His explanation of the Tableau by means of mathematical tables gives him a claim to be considered a pioneer of the Mathematical school. Full justice has been done to him in this respect. An article by Bauer in the Quarterly Journal of Economics, 1890, recognises his claim, and there is another by Oncken in the Economic Journal for June 1896, entitled The Physiocrats as Founders of the Mathematical School. His contemporary Le Trosne is even more emphatic on the point: “Economic science, being a study of measurable objects, is an exact science, and its conclusions may be mathematically tested. What the science lacked was a convenient formula which might be applied to test its general conclusions. Such a formula we now have in the Tableau économique.” (De l’Ordre social, viii, p. 218.)
[43] Turgot, although he is not speaking of the Tableau itself in this case, sums it up admirably in the following: “What the labourers get from the land in addition to what is sufficient to supply their own needs constitutes the only wages fund [note the phrase], which all the other members of society can draw upon in return for their labour. The other members of society, when they buy the commodities which the labourer has produced, simply give him the bare equivalent of what it has cost the labourer to produce them.” (Turgot, vol. i, p. 10.) For a more detailed account see Baudeau, Explication du Tableau économique.
[44] “This movement of commerce from one class to another, and the conditions which give rise to it, are not mere hypotheses. A little reflection will show that they are faithfully copied from nature.” (Quesnay, p. 60.)
[45] They imagined that it was actually so. “On the one hand, we see the productive class living on a series of payments, which are given in return for its labour, and always bearing a close relation to the outlay upon its upkeep. On the other, there is nothing but consumption and annihilation of goods, but no production.” (Quesnay, p. 60.)

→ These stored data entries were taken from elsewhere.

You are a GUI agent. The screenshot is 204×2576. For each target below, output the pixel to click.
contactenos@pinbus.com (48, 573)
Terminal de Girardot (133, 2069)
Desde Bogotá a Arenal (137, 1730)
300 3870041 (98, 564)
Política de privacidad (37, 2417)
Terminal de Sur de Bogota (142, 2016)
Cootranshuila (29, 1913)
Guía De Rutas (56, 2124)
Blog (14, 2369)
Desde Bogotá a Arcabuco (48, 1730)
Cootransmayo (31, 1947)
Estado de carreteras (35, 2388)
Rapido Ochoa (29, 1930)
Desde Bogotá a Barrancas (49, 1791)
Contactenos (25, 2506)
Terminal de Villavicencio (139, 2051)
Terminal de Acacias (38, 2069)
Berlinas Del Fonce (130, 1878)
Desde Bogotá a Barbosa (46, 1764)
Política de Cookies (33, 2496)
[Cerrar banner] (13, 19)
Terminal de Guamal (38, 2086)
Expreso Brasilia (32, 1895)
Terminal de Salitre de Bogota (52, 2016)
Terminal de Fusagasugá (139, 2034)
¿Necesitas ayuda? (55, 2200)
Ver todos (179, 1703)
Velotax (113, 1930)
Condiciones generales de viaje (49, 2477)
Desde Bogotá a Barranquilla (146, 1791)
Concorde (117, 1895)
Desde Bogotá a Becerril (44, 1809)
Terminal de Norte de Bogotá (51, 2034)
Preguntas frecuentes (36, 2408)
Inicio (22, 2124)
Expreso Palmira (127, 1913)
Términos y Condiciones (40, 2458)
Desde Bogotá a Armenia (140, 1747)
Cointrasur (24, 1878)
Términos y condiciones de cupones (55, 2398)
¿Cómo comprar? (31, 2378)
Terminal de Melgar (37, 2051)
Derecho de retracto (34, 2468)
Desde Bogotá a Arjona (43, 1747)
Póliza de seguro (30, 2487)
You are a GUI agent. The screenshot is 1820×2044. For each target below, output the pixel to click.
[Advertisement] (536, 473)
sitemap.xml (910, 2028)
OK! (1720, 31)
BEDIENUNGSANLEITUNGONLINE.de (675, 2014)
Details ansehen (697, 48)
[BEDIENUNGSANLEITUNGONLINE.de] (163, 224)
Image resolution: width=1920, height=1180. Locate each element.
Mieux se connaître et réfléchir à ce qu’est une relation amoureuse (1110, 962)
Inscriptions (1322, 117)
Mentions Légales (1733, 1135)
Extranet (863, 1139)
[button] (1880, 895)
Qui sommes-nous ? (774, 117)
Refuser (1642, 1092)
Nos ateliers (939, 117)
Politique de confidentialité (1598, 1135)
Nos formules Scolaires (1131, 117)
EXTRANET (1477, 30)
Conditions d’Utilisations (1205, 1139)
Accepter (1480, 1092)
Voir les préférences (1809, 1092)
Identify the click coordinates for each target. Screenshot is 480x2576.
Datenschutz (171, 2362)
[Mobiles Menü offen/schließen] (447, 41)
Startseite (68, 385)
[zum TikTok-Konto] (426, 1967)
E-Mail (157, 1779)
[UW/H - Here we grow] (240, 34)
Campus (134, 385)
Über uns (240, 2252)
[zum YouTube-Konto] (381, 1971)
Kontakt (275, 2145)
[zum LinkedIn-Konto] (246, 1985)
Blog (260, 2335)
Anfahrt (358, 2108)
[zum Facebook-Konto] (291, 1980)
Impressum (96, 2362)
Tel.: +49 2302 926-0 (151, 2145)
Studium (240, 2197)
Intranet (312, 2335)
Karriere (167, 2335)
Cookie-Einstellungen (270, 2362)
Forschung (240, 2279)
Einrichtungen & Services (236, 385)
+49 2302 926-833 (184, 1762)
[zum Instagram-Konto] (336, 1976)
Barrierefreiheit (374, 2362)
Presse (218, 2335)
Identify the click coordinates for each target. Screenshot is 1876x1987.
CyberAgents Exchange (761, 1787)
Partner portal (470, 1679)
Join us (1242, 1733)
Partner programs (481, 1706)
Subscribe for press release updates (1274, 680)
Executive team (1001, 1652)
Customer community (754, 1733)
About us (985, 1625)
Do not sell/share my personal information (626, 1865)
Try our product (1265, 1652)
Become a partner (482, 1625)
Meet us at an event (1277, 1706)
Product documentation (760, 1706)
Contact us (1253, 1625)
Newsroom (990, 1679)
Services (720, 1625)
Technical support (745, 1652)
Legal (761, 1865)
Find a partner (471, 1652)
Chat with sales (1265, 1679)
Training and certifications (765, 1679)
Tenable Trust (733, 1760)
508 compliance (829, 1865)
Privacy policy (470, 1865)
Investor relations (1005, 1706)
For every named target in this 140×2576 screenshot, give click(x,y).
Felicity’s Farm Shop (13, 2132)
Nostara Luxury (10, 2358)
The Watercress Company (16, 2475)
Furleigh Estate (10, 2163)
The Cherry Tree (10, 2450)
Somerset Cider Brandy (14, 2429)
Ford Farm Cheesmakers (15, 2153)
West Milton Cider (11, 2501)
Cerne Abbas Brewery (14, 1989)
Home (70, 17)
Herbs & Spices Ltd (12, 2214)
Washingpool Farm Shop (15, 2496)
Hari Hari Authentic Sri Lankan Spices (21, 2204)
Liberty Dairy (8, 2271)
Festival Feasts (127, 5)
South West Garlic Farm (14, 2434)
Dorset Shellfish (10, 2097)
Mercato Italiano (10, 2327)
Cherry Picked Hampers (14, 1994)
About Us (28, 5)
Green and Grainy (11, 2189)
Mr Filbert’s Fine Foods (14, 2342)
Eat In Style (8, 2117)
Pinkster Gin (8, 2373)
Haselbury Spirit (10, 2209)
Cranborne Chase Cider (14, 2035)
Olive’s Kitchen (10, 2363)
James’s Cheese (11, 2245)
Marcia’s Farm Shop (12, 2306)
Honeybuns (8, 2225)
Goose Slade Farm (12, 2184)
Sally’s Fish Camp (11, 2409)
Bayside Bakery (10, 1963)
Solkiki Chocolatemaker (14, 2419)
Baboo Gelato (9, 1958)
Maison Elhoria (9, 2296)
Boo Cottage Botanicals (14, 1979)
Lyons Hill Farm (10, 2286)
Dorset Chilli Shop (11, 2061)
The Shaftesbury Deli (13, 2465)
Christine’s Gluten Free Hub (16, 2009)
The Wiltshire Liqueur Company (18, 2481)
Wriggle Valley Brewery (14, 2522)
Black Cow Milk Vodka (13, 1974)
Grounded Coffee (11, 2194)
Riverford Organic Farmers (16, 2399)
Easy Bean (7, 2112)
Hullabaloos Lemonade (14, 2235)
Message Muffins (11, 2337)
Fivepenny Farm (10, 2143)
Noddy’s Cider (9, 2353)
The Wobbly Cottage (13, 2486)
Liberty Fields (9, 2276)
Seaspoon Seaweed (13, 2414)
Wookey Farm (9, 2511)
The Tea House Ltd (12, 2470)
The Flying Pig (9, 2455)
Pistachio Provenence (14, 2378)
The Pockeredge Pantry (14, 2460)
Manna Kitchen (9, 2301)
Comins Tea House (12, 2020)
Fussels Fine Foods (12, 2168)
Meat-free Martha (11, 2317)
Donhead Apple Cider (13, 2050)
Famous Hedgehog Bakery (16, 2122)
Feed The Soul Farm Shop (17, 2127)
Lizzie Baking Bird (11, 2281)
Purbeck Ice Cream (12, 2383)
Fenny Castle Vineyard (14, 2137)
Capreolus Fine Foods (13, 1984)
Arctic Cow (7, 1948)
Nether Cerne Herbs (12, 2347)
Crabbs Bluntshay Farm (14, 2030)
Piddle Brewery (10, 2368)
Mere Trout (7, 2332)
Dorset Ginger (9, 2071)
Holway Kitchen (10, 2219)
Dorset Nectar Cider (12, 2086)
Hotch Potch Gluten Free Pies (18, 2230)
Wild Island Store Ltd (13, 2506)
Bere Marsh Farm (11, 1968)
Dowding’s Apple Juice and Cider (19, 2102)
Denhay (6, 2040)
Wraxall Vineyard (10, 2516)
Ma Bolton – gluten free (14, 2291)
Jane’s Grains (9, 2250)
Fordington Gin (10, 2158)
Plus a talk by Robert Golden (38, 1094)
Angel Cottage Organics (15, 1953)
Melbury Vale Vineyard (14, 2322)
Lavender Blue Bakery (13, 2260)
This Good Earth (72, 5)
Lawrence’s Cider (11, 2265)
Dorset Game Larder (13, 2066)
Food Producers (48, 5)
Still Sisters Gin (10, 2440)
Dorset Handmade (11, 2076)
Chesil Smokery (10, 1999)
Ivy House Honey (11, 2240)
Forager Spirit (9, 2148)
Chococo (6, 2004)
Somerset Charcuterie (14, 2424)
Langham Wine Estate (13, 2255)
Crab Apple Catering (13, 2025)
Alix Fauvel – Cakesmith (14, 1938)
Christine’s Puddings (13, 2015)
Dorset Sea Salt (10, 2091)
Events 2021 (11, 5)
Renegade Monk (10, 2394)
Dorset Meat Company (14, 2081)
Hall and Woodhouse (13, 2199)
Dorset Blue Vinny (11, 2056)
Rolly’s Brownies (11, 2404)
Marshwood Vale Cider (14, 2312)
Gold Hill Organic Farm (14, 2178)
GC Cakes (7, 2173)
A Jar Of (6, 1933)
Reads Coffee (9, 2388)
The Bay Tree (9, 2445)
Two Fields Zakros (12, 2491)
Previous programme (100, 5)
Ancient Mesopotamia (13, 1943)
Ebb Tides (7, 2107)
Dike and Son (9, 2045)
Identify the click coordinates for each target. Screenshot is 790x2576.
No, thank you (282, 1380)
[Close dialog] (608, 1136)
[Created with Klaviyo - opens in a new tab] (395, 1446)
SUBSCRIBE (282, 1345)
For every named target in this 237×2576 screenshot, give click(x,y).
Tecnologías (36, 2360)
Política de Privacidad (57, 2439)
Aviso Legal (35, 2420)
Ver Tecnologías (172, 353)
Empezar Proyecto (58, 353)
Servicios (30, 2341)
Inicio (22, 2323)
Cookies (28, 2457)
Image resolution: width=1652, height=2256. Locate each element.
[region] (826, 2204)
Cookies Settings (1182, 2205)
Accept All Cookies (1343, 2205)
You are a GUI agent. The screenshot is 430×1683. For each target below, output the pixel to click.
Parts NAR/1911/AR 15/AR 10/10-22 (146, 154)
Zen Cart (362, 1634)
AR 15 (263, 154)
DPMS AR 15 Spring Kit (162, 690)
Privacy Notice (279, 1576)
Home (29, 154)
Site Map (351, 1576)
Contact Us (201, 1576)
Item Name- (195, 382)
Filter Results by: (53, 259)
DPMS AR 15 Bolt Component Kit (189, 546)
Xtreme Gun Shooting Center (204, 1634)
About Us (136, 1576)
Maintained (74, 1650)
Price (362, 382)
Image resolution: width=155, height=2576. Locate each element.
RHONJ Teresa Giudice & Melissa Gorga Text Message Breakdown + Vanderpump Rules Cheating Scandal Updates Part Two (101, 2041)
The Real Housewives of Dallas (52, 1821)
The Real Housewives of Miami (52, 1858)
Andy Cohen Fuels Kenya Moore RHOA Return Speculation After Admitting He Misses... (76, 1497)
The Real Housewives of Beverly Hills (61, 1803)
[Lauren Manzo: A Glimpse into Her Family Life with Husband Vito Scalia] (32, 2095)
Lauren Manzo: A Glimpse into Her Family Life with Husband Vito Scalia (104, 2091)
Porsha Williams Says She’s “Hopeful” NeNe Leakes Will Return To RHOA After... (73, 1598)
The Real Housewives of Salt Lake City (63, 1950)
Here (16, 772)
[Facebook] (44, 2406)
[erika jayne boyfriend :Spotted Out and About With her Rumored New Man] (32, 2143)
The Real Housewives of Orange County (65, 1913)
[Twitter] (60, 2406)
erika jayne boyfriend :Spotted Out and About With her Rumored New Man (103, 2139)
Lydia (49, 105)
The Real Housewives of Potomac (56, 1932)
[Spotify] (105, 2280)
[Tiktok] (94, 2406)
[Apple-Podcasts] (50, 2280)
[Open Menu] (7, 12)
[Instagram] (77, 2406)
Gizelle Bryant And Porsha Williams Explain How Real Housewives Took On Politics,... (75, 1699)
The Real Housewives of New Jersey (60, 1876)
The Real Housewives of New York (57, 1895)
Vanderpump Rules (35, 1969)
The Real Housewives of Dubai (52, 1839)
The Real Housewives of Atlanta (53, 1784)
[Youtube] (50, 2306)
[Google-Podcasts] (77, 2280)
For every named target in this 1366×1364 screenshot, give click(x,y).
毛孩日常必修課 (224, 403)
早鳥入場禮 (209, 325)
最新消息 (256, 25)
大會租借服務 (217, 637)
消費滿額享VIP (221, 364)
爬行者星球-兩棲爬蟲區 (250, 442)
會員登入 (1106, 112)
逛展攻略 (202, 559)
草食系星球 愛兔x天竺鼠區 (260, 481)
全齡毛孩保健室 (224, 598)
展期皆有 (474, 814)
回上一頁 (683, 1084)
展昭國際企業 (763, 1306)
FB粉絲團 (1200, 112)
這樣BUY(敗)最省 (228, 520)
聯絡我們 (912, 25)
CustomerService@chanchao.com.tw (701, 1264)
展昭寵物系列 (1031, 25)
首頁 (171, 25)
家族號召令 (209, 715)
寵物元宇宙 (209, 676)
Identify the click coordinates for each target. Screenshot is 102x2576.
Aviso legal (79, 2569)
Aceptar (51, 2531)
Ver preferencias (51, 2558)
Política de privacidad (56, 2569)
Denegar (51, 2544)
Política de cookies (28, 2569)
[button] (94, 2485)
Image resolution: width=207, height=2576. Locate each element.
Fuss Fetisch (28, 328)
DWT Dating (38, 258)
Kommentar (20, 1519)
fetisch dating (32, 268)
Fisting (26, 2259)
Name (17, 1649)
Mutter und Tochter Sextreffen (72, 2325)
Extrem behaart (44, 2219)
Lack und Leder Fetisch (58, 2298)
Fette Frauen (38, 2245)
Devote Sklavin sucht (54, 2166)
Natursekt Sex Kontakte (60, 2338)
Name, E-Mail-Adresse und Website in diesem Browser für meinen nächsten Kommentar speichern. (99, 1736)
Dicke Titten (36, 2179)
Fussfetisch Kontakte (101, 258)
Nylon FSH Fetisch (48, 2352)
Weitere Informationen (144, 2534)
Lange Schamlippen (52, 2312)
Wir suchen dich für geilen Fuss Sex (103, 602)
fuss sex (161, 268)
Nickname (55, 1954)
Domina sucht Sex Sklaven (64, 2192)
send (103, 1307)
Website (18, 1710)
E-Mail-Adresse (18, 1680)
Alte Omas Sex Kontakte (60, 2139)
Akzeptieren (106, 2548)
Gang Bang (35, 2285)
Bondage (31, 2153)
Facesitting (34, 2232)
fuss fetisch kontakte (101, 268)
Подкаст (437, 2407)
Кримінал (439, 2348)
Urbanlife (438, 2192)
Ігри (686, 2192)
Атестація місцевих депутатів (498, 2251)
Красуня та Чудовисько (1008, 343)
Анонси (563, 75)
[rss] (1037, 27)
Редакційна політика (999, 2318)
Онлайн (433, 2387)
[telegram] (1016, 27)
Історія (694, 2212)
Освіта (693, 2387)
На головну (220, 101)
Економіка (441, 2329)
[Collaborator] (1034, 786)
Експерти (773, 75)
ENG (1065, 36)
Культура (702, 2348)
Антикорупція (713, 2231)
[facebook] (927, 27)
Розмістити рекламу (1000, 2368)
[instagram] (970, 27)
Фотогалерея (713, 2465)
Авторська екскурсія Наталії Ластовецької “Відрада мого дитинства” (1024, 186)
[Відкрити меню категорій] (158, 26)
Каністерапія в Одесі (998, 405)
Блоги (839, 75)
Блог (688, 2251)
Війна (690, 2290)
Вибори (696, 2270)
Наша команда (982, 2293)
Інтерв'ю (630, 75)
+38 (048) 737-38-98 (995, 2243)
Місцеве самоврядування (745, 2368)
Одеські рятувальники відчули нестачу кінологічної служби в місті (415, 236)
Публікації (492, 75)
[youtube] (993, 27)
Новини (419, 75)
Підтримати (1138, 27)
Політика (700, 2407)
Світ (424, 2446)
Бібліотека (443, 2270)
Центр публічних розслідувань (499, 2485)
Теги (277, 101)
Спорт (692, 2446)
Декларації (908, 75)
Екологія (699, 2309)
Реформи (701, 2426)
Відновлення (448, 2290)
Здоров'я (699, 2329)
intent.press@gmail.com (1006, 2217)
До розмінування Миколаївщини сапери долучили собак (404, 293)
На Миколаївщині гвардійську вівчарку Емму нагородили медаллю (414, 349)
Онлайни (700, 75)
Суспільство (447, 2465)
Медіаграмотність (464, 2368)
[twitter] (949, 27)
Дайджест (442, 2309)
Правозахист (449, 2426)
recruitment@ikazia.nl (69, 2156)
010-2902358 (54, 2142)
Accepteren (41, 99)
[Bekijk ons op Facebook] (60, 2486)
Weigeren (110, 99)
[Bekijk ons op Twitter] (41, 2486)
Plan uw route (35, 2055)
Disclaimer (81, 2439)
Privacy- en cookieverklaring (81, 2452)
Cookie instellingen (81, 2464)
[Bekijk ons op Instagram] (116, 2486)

[46] “It is impossible not to recognise the right of property as a divine institution, for it has been ordained that this should be the indirect means of perpetuating the work of creation.” (La Rivière, p. 618.) “The order of society presupposes the existence of a third class in society, namely, the proprietors who make preparation for the work of cultivation and who dispense the net product.” (Quesnay, p. 181.)